# Latest CB's



## Mizer (Aug 4, 2012)

These are the latest cutting boards, I have a big show next weekend and these will probably be the some of the last I finish before the show.
[attachment=8657]
[attachment=8656]


----------



## woodtickgreg (Aug 4, 2012)

Those are very nice I like them nice and thick! What kind of wood are they, got any pics of the other stuff for the show?


----------



## barry richardson (Aug 4, 2012)

Nice! Walnut is my favorite. I've did quite a few shows the last few years and always done well with cutting boards. Lately not so much, i think I've saturated the market around here.:blush


----------



## Mike1950 (Aug 4, 2012)

Have not done an all walnut one but those look very nice.........


----------



## Mizer (Aug 4, 2012)

woodtickgreg said:


> Those are very nice I like them nice and thick! What kind of wood are they, got any pics of the other stuff for the show?

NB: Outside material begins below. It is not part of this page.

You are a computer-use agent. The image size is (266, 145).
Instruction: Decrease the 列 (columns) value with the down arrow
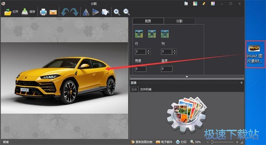point(174,53)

I will be selling these plus I have a couple more in the shop. I am going to try to get a couple candy machines done to, and some wine bottle holders.
[attachment=8658]


----------



## woodtickgreg (Aug 4, 2012)

I thought those might have been walnut but I didn't want to assume. Nice lookin bunch of boards, I hope you do well!


----------



## Twig Man (Aug 5, 2012)

wonderful job


----------



## Kenbo (Aug 7, 2012)

Wow, that's a lot of cutting boards. They all look fantastic. Good luck with the show. I hope you sell em all!


----------



## txpaulie (Aug 7, 2012)

Wow!

That's a whole lotta little pieces of wood!

Beauty!

p


----------



## Kevin (Aug 8, 2012)

Everytime I see the title to this thread I hear -

_"Breaker breaker 19. How boutchya Rubber Duck c'mon." _

The younguns of the forum will not get it.


----------



## Mizer (Aug 8, 2012)

Kevin said:


> Everytime I see the title to this thread I hear -
> 
> _"Breaker breaker 19. How boutchya Rubber Duck c'mon." _
> 
> The younguns of the forum will not get it.

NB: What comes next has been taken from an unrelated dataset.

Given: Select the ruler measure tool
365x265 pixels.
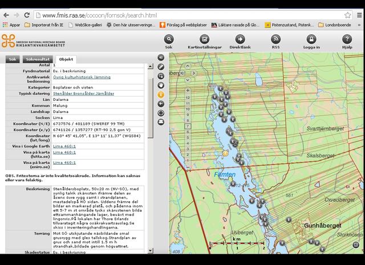Looking at the screenshot, I should click(x=161, y=67).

" pig pen; you’re still too close. yeah, them hogs is startin’ to close up my sinuses. mercy sakes, you better back off another ten"

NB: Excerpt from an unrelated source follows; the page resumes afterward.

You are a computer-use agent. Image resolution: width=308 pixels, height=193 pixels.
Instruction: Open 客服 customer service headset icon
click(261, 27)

One of the classic songs and movies.


----------



## kweinert (Aug 8, 2012)

Kevin said:


> Everytime I see the title to this thread I hear -
> 
> _"Breaker breaker 19. How boutchya Rubber Duck c'mon." _
> 
> The younguns of the forum will not get it.



You're not the only one :)


----------



## Mizer (Aug 8, 2012)

Kevin said:


> Everytime I see the title to this thread I hear -
> 
> _"Breaker breaker 19. How boutchya Rubber Duck c'mon." _
> 
> The younguns of the forum will not get it.


During the CB craze of the 70's I remember my dad having a Robin base cb. We had a antenna on the roof of the garage and everything. On a clear night I could get on the skip wave and talk all the way from Michigan to Texas. The good old days.


----------



## woodtickgreg (Aug 8, 2012)

When I was an over the road truck driver the cb is the only thing that kept me from going insane! It was a useful tool in many ways, not just for where the bears were, but traffic, accidents, directions, etc.


----------



## JMC (Aug 9, 2012)

Brian is it the Log and Timberframe show in Nashville again?


----------



## Mizer (Aug 9, 2012)

No, it is at the Land and Wildlife show at the Opryland Hotel. The log home show folks are having a small show within this much larger show. I just got back home from setting up. If someone is interested in either hunting or land management this will be the show to go to. I took some pics that I will try to post in Kenbo's break room in a little while.


----------